To do
[1] In the alert rule template, what is the SLS event ID for the warning event?
[2] In the alert rule template, reproduce the part that opens with the words containing "The following alerts" and closes with "(ACK managed cluster)", substituting "Rule Details" for "Advanced Settings".

Default alert rule template

The following alerts are synchronized from Log Service, Prometheus Service, and CloudMonitor. On the Alerts page, in the Alerts column, click Advanced Settings to view rule configurations.

Error events

Alert	Description	Source	Rule type	ACK CR rule name	SLS event ID
Error event	Triggers on any error-level event in the cluster.	SLS	event	error-event	sls.app.ack.error

Warning events

Alert	Description	Source	Rule type	CRD rule name	Event ID
Warning event	Triggered by critical warning-level events in the cluster, excluding certain ignorable events.	SLS	event	warn-event	sls.app.ack.warn

Core component alerts (ACK managed cluster)

Given data
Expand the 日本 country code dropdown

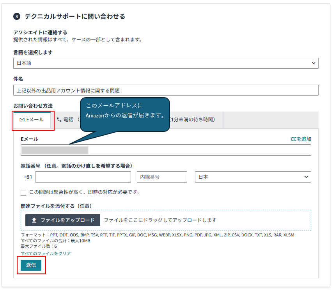[x=253, y=177]
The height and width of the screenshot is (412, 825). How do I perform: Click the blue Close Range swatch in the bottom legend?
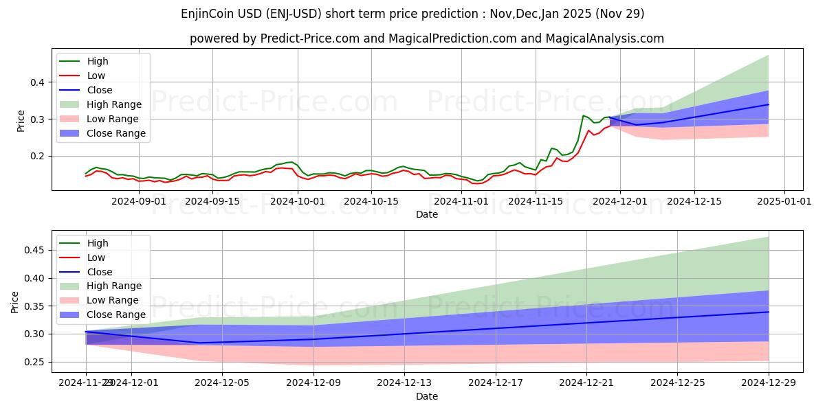[71, 314]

Answers for the exercise
[1] sls.app.ack.warn

[2]
The following alerts are synchronized from Log Service, Prometheus Service, and CloudMonitor. On the Alerts page, in the Alerts column, click Rule Details to view rule configurations.

Error events

Alert	Description	Source	Rule type	ACK CR rule name	SLS event ID
Error event	Triggers on any error-level event in the cluster.	SLS	event	error-event	sls.app.ack.error

Warning events

Alert	Description	Source	Rule type	CRD rule name	Event ID
Warning event	Triggered by critical warning-level events in the cluster, excluding certain ignorable events.	SLS	event	warn-event	sls.app.ack.warn

Core component alerts (ACK managed cluster)